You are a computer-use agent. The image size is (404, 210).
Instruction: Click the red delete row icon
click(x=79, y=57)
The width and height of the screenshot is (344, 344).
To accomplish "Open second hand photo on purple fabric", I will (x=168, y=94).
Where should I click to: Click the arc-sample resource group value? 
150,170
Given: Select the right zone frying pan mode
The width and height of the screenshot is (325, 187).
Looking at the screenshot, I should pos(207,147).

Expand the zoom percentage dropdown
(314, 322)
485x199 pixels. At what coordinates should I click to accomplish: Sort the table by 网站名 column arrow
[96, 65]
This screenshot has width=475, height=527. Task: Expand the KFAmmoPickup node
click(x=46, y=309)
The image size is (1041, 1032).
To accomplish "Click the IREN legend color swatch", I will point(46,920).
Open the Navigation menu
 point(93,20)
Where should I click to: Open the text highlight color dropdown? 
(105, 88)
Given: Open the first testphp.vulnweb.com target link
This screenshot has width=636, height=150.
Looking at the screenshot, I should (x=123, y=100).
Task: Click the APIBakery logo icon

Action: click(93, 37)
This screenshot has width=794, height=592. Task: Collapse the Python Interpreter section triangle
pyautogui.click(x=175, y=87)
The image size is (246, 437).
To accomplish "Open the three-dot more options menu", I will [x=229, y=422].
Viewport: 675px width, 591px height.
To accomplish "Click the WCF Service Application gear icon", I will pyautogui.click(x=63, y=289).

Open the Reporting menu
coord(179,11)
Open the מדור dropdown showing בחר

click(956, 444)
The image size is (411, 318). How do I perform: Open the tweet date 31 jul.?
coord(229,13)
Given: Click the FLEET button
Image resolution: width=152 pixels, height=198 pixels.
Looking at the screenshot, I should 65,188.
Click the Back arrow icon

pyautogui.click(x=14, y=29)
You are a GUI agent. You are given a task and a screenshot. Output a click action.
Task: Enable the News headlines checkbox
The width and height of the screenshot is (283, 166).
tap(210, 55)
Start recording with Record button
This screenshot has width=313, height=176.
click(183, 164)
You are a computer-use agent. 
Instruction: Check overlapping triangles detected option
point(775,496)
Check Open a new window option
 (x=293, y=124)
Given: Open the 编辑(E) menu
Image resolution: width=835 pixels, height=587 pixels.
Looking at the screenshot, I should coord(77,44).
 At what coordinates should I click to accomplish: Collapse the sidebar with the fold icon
□ □ □ □
**Assignment:**
Which lines of the data above contain "computer"? Copy each one.

**Reply:**
You are a computer-use agent. The image size is (404, 210).
You are a computer-use agent. 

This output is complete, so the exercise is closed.